Flower and Butterfly…
It was a pleasure to work with the Poetry Translation Workshop and Assiya to help translate Yerlan Junis’ dreamy, surreal, reflective poem of lost love. Before we began, Assiya introduced Yerlan Junis to us as one of the most talented young poets of his generation, a postmodernist widely praised for the freshness and elegance of his verse, his exquisite use of the Kazakh language and his willingness to embrace complexity and contradiction. .
Working with Assiya’s bridge translation and her guidance, we strove to echo a little of the original music of the poem. Assiya advised us that the Kazakh language is agglutinative and its poetry full of complex beautiful rhymes, something almost impossible to recreate in English, so we sought opportunities to draw out alliteration and assonance, creating some musicality. For example, one small pleasing swap was stencil for model; and later dullness and duty took the place of boredom and submission.

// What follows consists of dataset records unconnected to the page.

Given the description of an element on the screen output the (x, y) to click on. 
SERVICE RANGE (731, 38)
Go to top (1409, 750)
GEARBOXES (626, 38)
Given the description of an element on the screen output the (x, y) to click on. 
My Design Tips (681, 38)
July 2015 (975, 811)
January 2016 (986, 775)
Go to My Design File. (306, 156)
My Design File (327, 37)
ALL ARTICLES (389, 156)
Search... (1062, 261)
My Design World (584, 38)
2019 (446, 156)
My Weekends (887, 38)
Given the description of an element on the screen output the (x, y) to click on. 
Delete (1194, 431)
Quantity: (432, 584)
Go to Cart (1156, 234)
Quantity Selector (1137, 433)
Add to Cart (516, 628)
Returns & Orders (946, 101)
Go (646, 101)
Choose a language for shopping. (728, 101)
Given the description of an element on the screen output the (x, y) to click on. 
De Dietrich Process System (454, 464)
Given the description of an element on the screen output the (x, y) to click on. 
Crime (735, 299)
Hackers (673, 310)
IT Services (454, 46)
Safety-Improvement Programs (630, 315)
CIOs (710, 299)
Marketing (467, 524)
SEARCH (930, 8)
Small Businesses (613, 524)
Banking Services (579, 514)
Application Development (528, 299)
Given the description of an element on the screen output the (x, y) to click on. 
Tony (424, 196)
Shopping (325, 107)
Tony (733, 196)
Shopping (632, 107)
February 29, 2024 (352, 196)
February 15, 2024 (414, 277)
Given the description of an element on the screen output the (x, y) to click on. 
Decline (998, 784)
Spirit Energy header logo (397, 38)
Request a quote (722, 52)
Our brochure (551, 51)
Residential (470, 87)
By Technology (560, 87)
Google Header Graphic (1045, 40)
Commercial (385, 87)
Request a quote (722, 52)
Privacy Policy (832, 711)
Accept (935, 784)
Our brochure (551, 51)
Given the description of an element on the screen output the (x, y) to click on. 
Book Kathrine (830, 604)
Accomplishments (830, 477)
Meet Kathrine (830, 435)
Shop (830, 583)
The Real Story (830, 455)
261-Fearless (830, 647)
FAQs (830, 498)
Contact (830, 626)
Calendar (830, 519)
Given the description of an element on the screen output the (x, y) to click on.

There was a knotty section in the middle (from “Having started…” to “…their corners”) where the poet delightfully drives the poem off the road into surrealist territory. We spent a long time discussing and unpicking this long complex sentence, trying to draw out the subject and rejigging the lines slightly to bring the subject (the photographs) more clearly to the fore. We finally settled on: “Setting off from a semi-secret spot/ and vanishing somewhere unknown,/a thread of dullness and duty pegged/with old photos…”
From this point on, the poem moves to such a beautiful and melancholy place, reflected simply and elegantly in Assiya’s bridge translation, that we changed very little.